Wednesday, March 14, 2012

March 2012:

And, We Still Have Hits From Behind...

Amazingly, the answer is not icing. Though I'm sure a certain broken record and the GMs who apply bandaid solutions twice in any given season wish it were.

Yesterday, Tyler Myers was suspended for 3 games following a blatant hit from behind on Scott Gomez, late in Monday's contest.

This was a good step. But as one example, it also helps to explain why players like Tyler Myers even make these hits in the first place.

Myers, you see was rightly suspended, but inadequately punished during the game itself. The team that suffered the foul was not properly compensated for the dirty play, instead the Sabres next three opponents and playoff rivals will be. His punishment, in case you missed it, was two minutes for boarding. To those of you who missed the beginning of the season and the "crackdown" on dirty hits, this hit would have been punished more harshly back then.

**WORK INSTRUCTIONS:**
1: Translate the following sentence from the blog post on hits from behind into Spanish: "Yesterday, Tyler Myers was suspended for 3 games following a blatant hit from behind on Scott Gomez, late in Monday's contest."
2: From the blog post on hits from behind, return everything from "Yesterday, Tyler Myers" down to "harshly back then.", copied word for word.

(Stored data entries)
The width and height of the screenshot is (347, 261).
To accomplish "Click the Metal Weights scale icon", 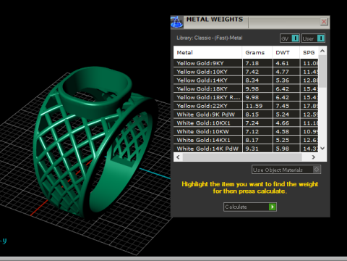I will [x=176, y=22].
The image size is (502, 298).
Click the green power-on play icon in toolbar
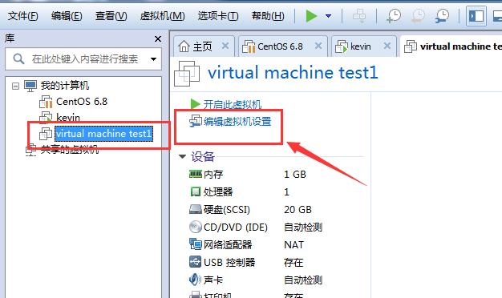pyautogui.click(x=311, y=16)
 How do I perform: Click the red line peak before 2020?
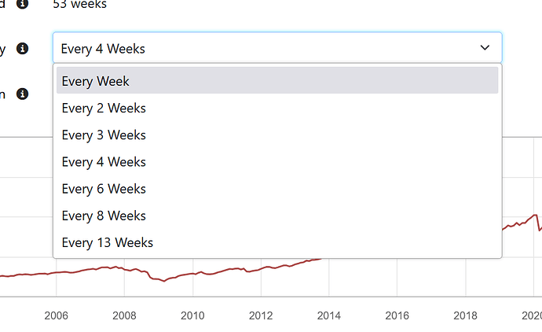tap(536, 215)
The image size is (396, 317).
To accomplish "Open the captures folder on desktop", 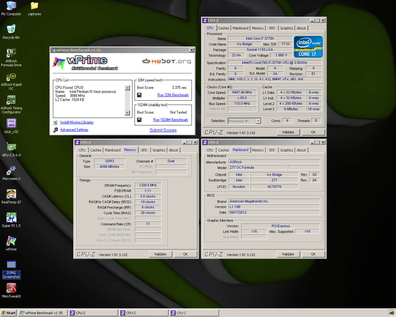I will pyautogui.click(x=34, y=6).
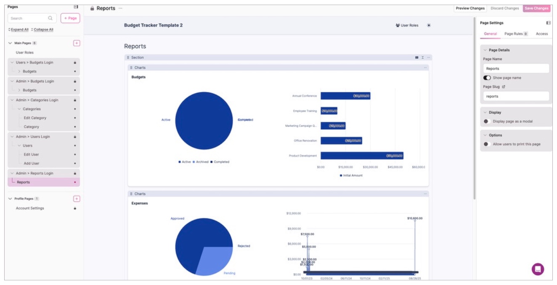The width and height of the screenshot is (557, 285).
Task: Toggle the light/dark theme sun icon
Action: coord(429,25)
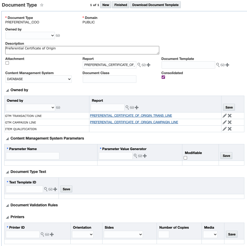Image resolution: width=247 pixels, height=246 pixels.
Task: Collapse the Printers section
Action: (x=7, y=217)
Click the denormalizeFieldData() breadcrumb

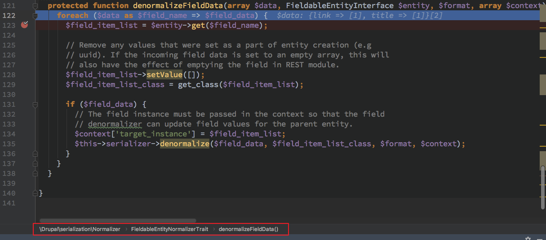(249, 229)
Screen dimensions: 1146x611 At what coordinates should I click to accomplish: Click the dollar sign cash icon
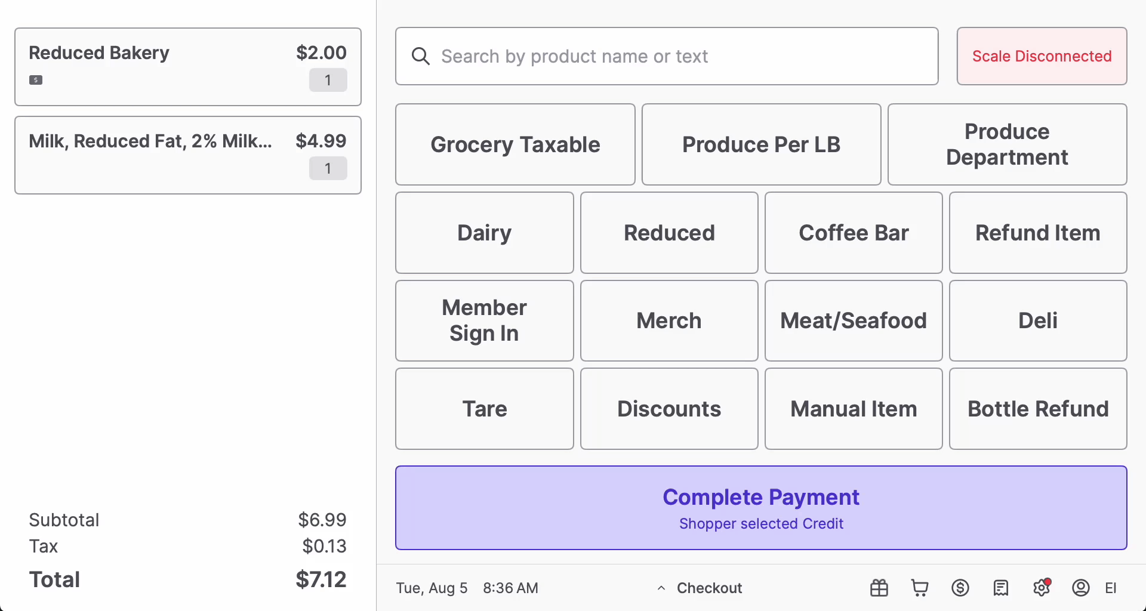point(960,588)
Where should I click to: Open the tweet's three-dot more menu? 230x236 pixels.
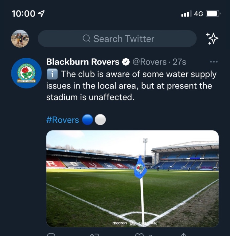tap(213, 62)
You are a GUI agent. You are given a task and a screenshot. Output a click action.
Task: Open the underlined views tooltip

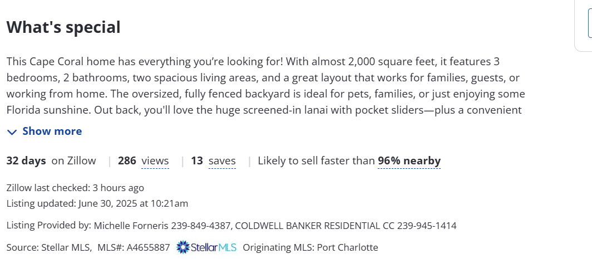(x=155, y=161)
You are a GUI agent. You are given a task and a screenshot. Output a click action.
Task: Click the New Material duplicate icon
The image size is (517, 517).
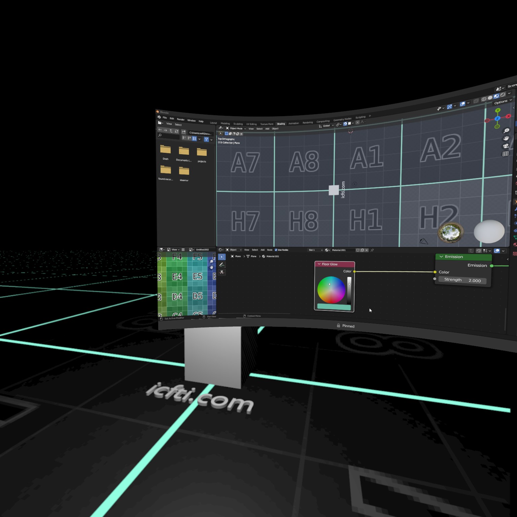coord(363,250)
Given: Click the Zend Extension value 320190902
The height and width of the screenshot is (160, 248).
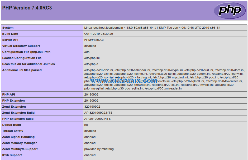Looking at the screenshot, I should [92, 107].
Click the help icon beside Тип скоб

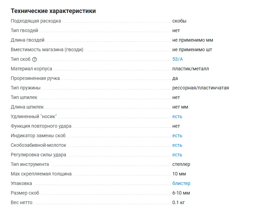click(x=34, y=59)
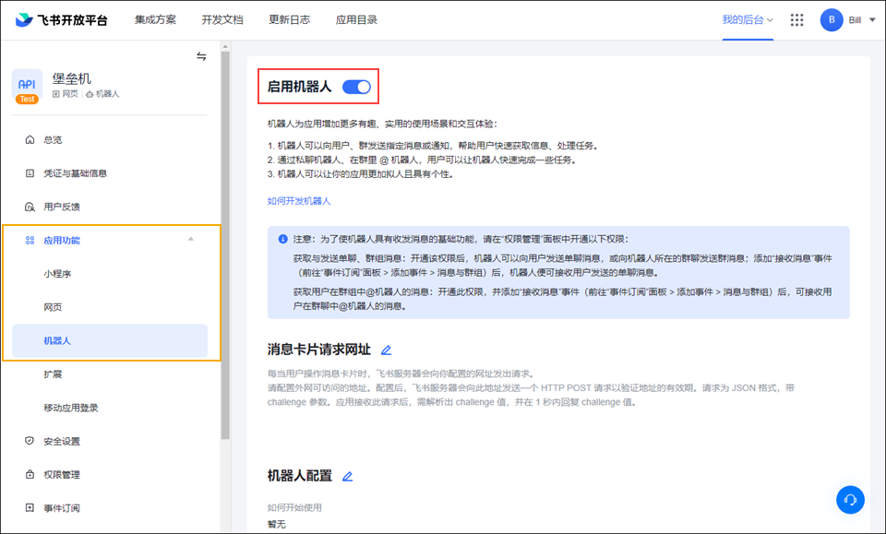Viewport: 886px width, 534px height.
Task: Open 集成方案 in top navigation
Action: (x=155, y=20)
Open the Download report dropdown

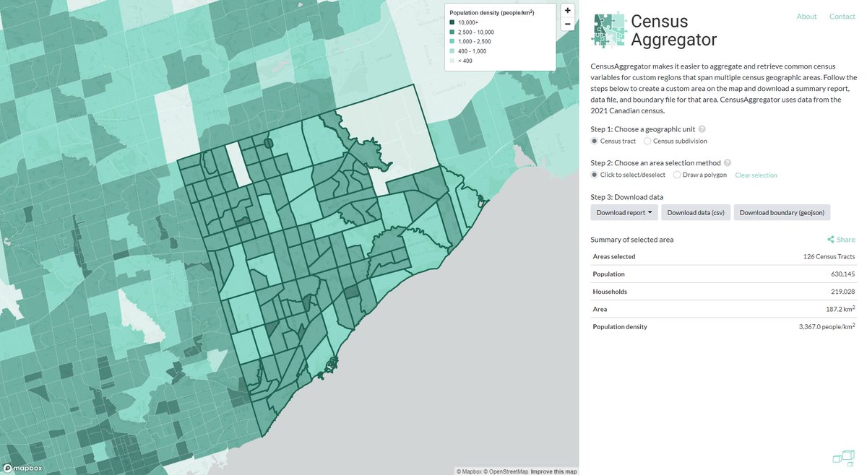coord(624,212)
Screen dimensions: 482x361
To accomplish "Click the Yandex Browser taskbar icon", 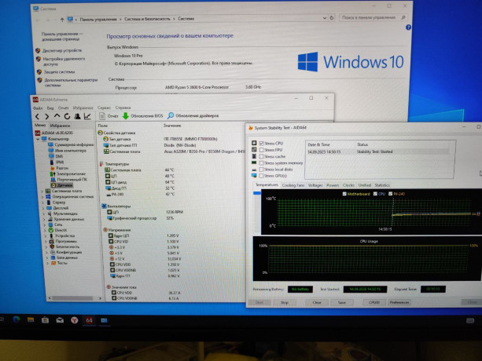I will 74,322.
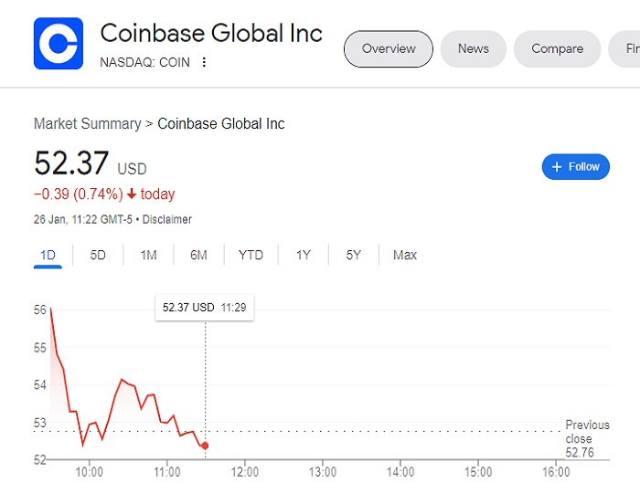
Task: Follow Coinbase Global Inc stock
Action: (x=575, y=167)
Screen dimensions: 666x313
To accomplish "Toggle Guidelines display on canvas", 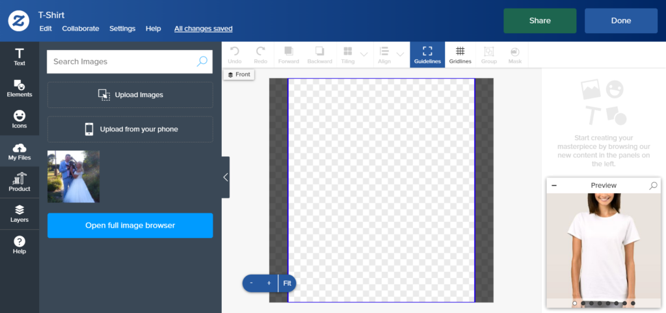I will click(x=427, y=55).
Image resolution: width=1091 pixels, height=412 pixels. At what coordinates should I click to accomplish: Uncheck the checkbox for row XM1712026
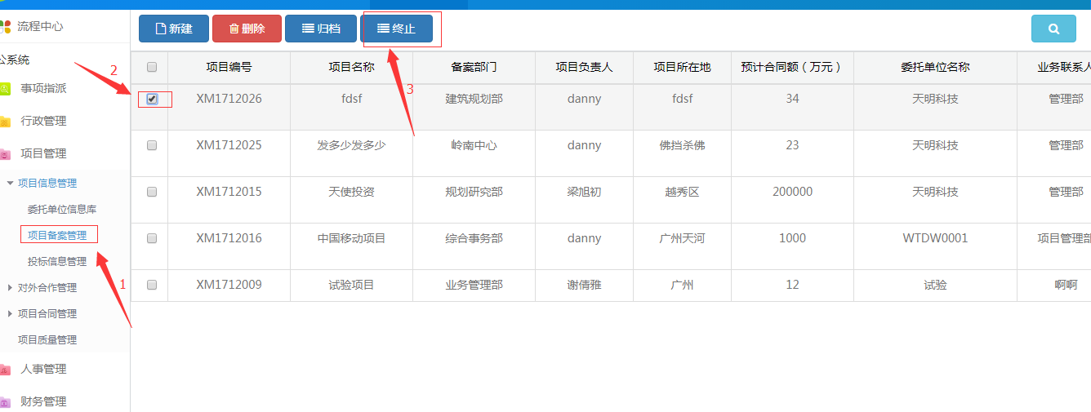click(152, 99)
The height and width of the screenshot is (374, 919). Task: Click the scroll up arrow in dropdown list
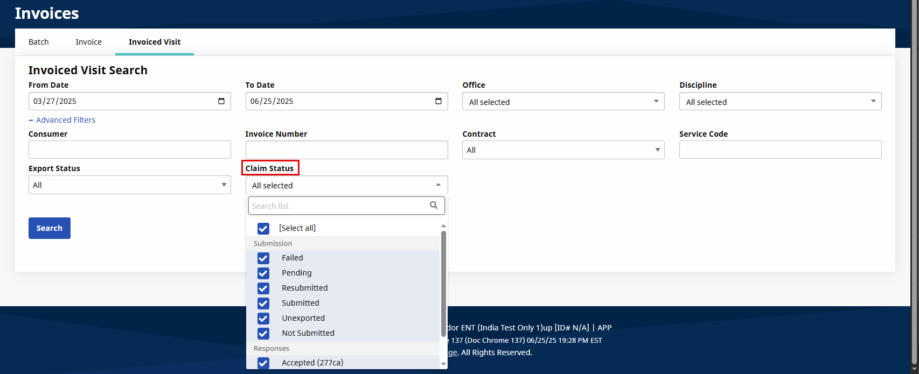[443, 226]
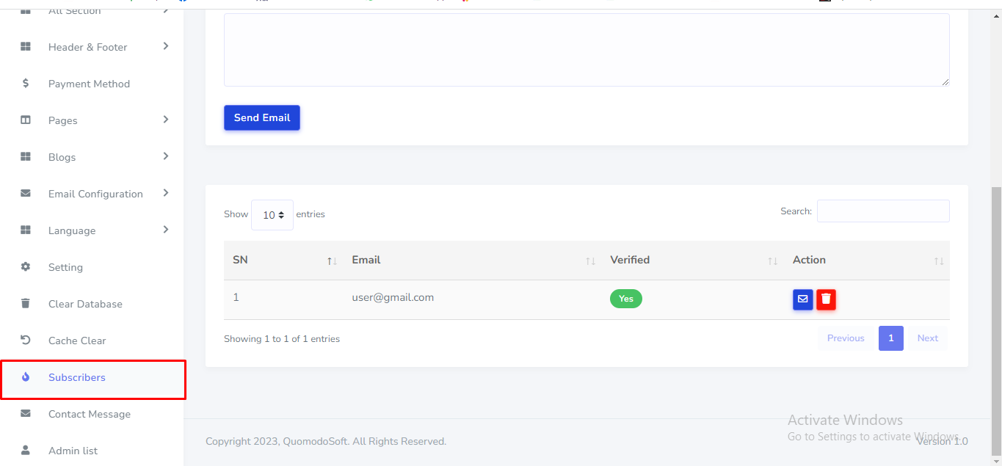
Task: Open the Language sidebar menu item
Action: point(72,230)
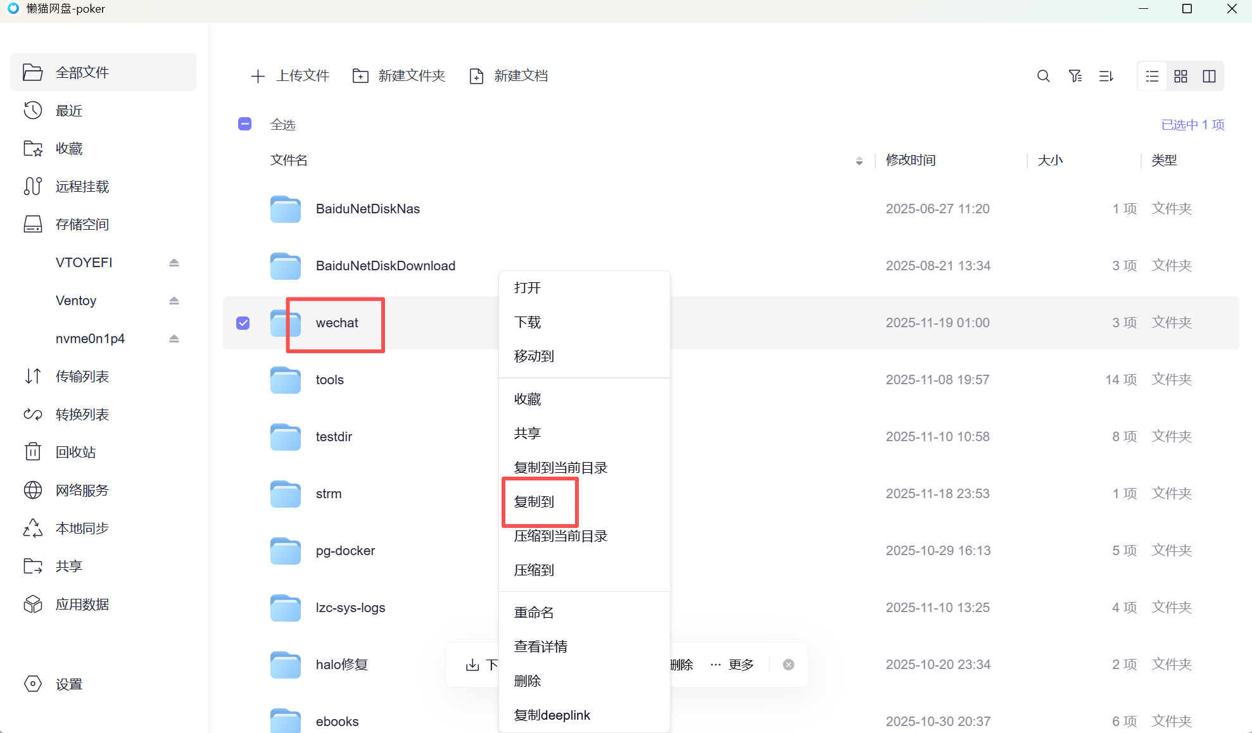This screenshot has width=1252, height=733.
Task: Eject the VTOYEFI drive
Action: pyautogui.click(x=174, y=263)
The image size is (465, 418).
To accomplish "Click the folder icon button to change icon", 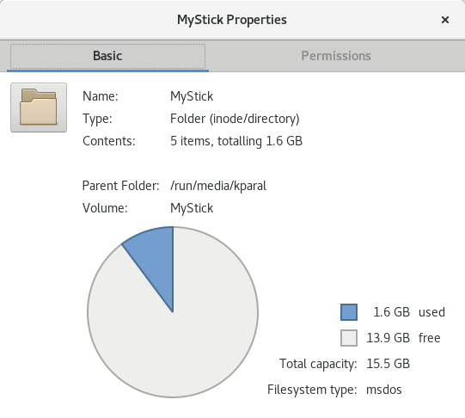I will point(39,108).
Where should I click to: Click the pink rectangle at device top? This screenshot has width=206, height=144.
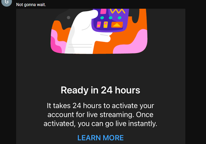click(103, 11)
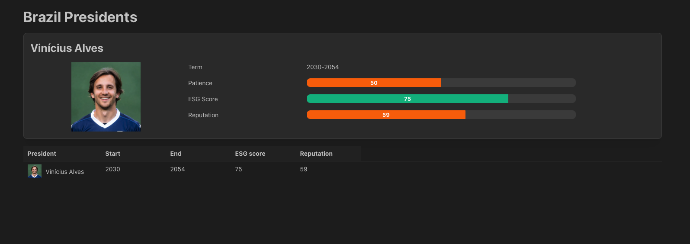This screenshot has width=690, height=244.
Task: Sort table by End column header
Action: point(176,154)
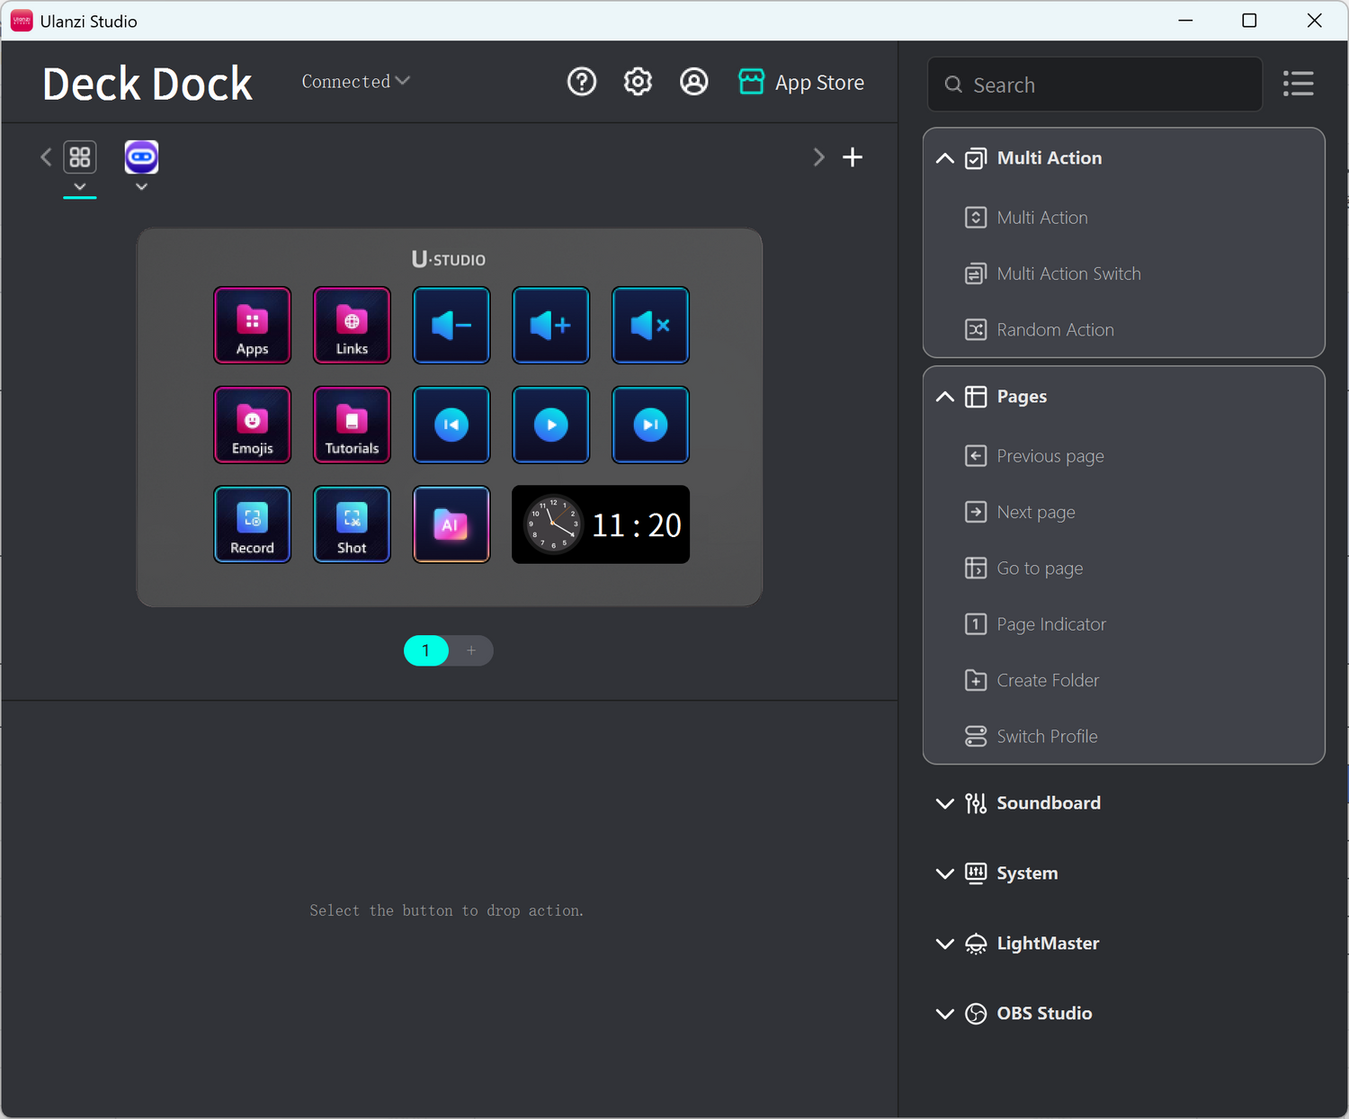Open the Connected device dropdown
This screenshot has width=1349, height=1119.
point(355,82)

**RESULTS IN ORDER:**
1: Ayer, Tyler Myers fue suspendido por 3 partidos tras un golpe flagrante por la espalda a Scott Gomez, al final del partido del lunes.

2:
Yesterday, Tyler Myers was suspended for 3 games following a blatant hit from behind on Scott Gomez, late in Monday's contest.

This was a good step. But as one example, it also helps to explain why players like Tyler Myers even make these hits in the first place.

Myers, you see was rightly suspended, but inadequately punished during the game itself. The team that suffered the foul was not properly compensated for the dirty play, instead the Sabres next three opponents and playoff rivals will be. His punishment, in case you missed it, was two minutes for boarding. To those of you who missed the beginning of the season and the "crackdown" on dirty hits, this hit would have been punished more harshly back then.